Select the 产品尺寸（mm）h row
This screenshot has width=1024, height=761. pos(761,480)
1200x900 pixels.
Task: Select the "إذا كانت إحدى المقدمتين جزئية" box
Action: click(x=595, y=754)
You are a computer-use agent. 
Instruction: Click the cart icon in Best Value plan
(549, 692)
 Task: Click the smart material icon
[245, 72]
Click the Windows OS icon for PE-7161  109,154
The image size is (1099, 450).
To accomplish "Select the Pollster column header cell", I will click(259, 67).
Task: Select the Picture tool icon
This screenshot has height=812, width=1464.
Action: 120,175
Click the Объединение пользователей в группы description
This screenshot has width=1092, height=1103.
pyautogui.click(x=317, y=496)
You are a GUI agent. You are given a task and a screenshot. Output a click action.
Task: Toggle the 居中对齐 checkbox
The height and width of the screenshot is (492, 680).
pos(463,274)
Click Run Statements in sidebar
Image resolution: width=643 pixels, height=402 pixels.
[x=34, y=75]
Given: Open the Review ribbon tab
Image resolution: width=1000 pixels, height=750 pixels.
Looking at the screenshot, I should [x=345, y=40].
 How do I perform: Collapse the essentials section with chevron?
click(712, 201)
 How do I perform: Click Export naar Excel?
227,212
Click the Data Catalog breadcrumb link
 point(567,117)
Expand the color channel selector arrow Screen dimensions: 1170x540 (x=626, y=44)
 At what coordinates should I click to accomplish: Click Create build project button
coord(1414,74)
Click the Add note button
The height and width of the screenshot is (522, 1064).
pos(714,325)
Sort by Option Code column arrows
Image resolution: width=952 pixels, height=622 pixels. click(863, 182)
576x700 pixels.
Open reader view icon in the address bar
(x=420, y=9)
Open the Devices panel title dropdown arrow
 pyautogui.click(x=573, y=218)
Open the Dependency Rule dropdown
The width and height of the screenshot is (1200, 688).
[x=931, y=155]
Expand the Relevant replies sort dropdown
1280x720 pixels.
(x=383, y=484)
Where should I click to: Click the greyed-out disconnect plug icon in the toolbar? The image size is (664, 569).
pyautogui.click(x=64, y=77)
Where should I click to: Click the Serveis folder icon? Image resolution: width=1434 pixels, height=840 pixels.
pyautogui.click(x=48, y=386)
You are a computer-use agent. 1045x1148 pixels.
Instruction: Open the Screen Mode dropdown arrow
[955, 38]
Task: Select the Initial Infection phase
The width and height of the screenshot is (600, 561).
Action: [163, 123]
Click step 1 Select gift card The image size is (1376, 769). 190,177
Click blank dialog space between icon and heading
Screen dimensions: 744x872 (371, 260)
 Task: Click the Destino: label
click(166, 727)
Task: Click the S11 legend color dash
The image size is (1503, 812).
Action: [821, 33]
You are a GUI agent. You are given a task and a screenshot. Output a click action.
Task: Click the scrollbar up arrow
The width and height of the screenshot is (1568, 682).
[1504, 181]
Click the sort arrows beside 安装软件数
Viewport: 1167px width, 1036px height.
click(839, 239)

-=-=-

Assignment:
Return, word for word, the lines of the data above from the line with "Click step 1" through the line with "Task: Click the scrollbar up arrow", inclusive.

Response area:
Click step 1 Select gift card The image size is (1376, 769). 190,177
Click blank dialog space between icon and heading
Screen dimensions: 744x872 (371, 260)
 Task: Click the Destino: label
click(166, 727)
Task: Click the S11 legend color dash
The image size is (1503, 812).
Action: [821, 33]
You are a GUI agent. You are given a task and a screenshot. Output a click action.
Task: Click the scrollbar up arrow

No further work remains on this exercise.